I performed the status check outlined in the blog post, and everything worked as described therein. Then I pasted the Python code from the post into a file, and ran it to create some sample data. I was able to see the new index in the Console:

That was easy!

Querying Documents
With the data successfully loaded, I clicked on the Kibana link for my cluster to see what else I could do:

Kibana (v4) opened in another browser tab and I configured it to index my posts:

Kibana confirmed the fields in the domain:

From there (if I had more time and actually knew what I was doing) I could visualize my data using Kibana.

Version 3 of Kibana is also available. To access it, simply append _plugin/kibana3/ to the endpoint of your cluster.

Other Goodies
You can scale your cluster using the CLI (aws es update-elasticsearch-domain-configuration), API (UpdateElasticsearchDomainConfig), or the console. You simply set the new configuration and Amazon ES will create the new cluster and copy your the data to it with no down time.

As part of today’s launch of Amazon ES, we are launching integration with CloudWatch Logs. You can arrange to route your CloudWatch Logs to Amazon ES by creating an Amazon ES domain, navigating to the Cloudwatch Logs Console and clicking on Subscribe to Lambda / Amazon ES, then stepping through the wizard:

The wizard will help you to set up a subscription filter pattern for the incoming logs (the pattern is optional, but having one allows you to define a schema for the logs). Here are some sample Kibana dashboards that you can use to view several different types of logs, along with the filter patterns that you’ll need to use when you route the logs to Amazon ES:

  • VPC Flow Dashboard – use this filter pattern to map the log entries:
    [version, account_id, interface_id, srcaddr, dstaddr, srcport, dstport,
    protocol, packets, bytes, start, end, action, log_status]
  • Lambda Dashboard – use this filter pattern to map the log entries:
    [timestamp=*Z, request_id="*-*", event].
  • CloudTrail Dashboard – no filter pattern is needed; the log entries are in self-identifying JSON form.

Amazon ES supports the ICU Analysis Plugin and the Kuromoji plugin. You can configure these normally through the Elasticsearch Mapping API. Amazon ES does not currently support commercial plugins like Shield or Marvel. The AWS equivalents for these plugins are AWS Identity and Access Management (IAM) and CloudWatch.

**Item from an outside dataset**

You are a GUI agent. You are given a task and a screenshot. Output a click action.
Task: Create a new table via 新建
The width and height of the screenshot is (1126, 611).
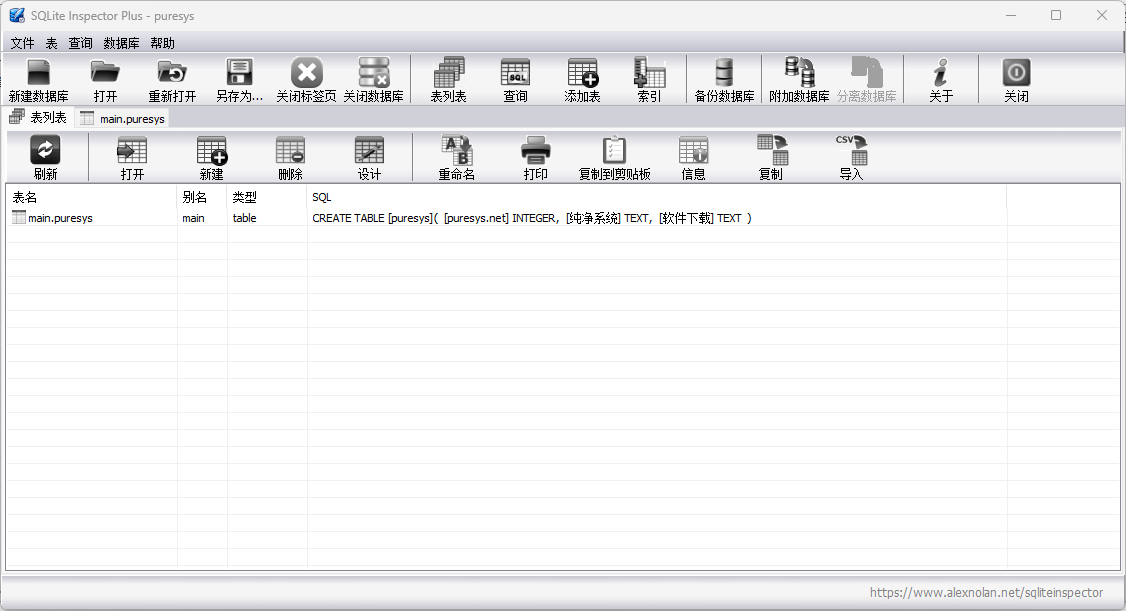click(x=212, y=156)
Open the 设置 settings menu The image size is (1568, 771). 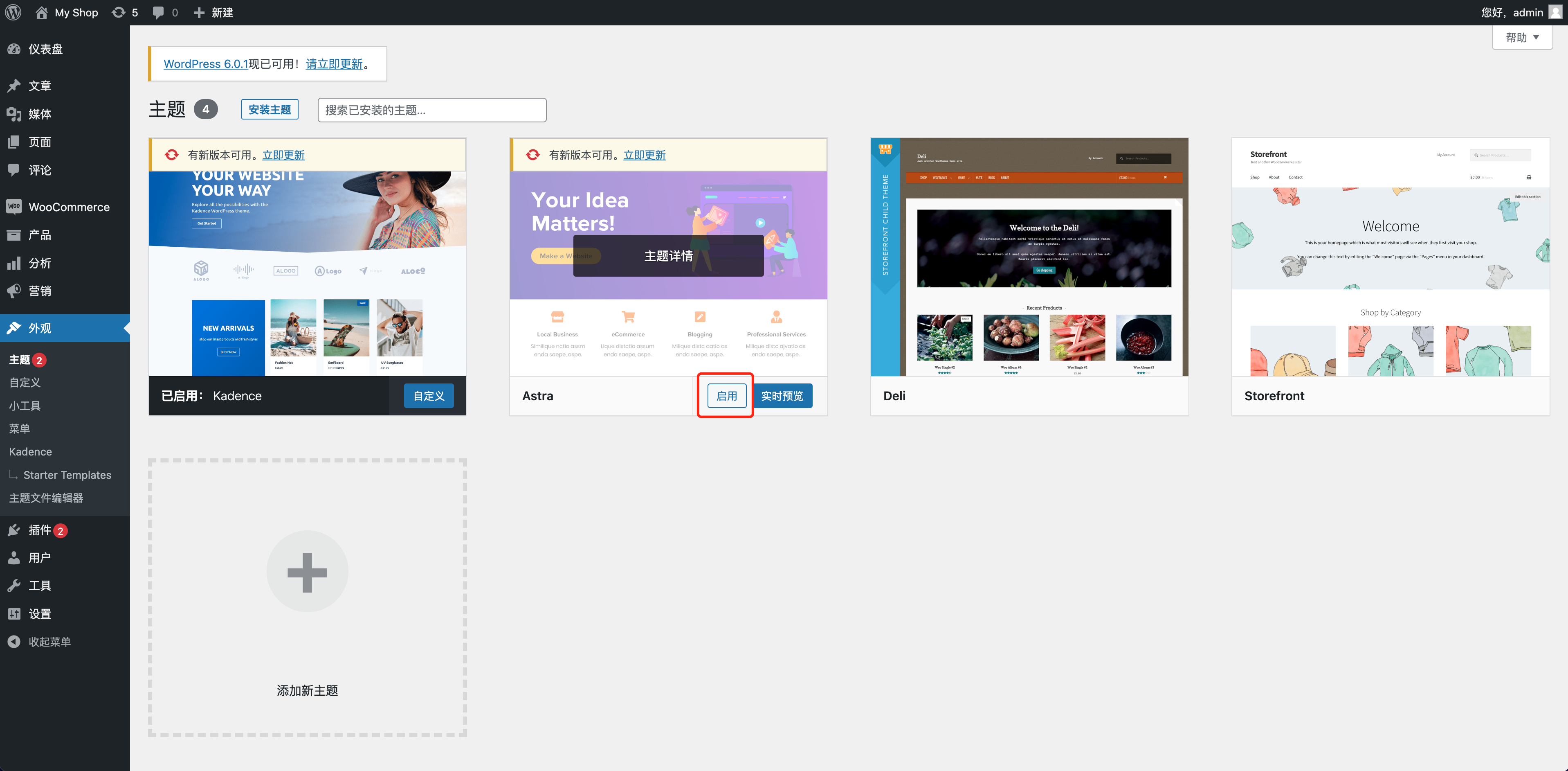[40, 614]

Amazon ES automatically takes a snapshot of your cluster every day and stores it durably for 14 days. You can contact us to restore your cluster from a stored backup. You can set the hour of the day during which that backup occurs via the “automated snapshot hour.” You can also use the Elasticsearch Snapshot API to take a snapshot of your cluster and store it in your S3 bucket or restore an Elasticsearch snapshot (Amazon ES or self-managed) to an Amazon ES cluster from your S3 bucket.

Each Amazon ES domain also forwards 17 separate metrics to CloudWatch. You can view these metrics on the Amazon ES console’s monitoring tab or in the CloudWatch console. The cluster Status metrics (green, yellow, and red) expose the underlying cluster’s status: green means all shards are assigned to a node; yellow means that at least one replica shard is not assigned to any node; red means that at least one primary shard is not assigned to a node. One common occurrence is for a cluster to go yellow when it has a single data node and replication is set to 1 (Logstash does that by default). The simple fix is to add another node to the cluster.

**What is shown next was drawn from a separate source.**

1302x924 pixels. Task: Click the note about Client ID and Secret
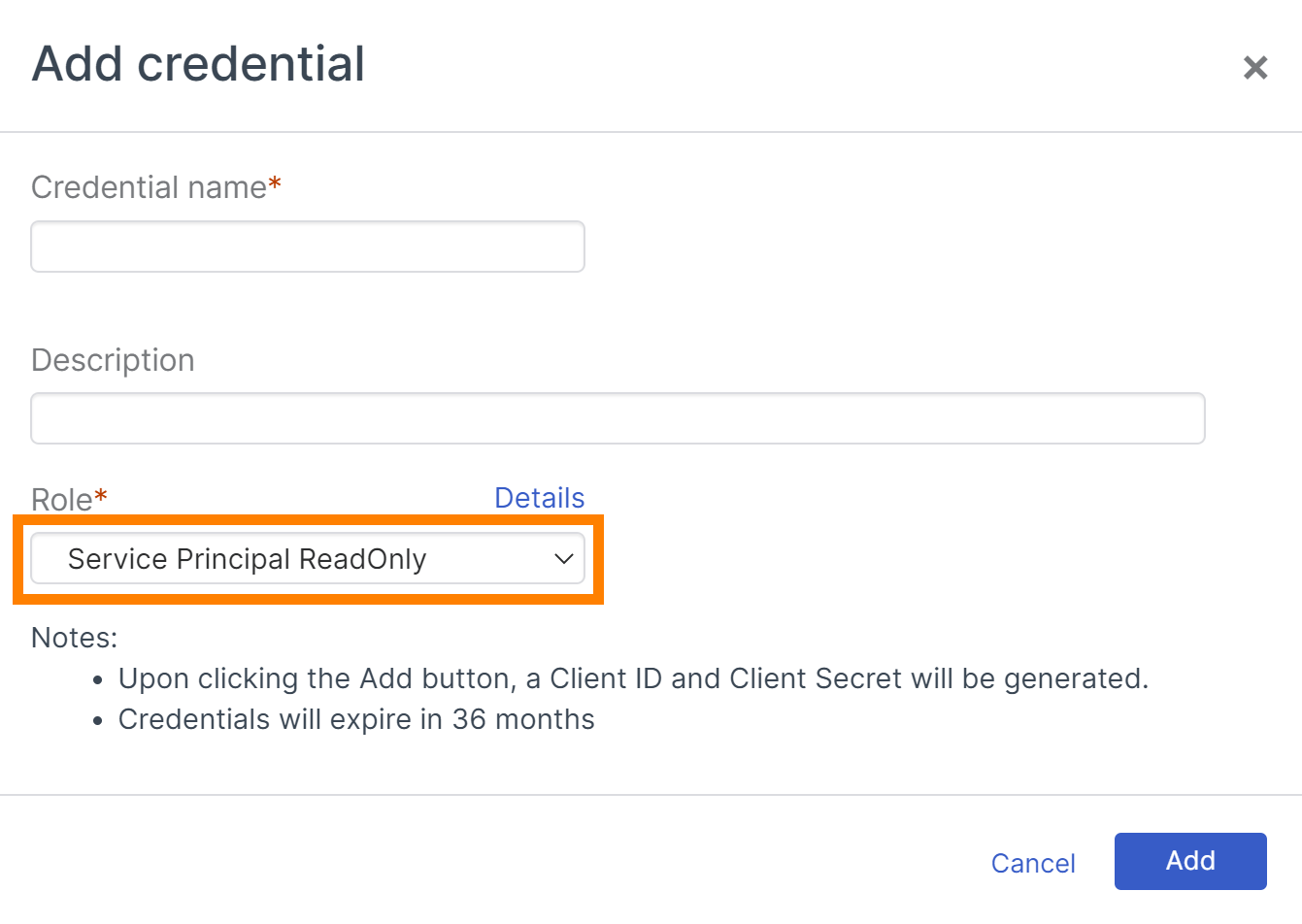pyautogui.click(x=633, y=678)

CPU Utilization is most directly affected by request processing (reads or writes). When this metric is high you should increase replication and add instances to the cluster to allow for additional parallel processing. Similarly for JVM Memory pressure, increase instance count or change to R3 instances. You should set CloudWatch alarms on these metrics, to keep 10-20% free storage, and free CPU at all times.

Available Now
You can create your own Amazon ES clusters today in the US East (Northern Virginia), US West (Northern California), US West (Oregon), Asia Pacific (Tokyo), Asia Pacific (Singapore), Asia Pacific (Sydney), South America (São Paulo), EU (Ireland), and EU (Frankfurt) regions.

If you qualify for the AWS Free Tier, you can use a t2.micro.elasticsearch node for up to 750 hours  per month, along with up to 10 gigabytes of Magnetic or SSD-Backed EBS storage at no charge.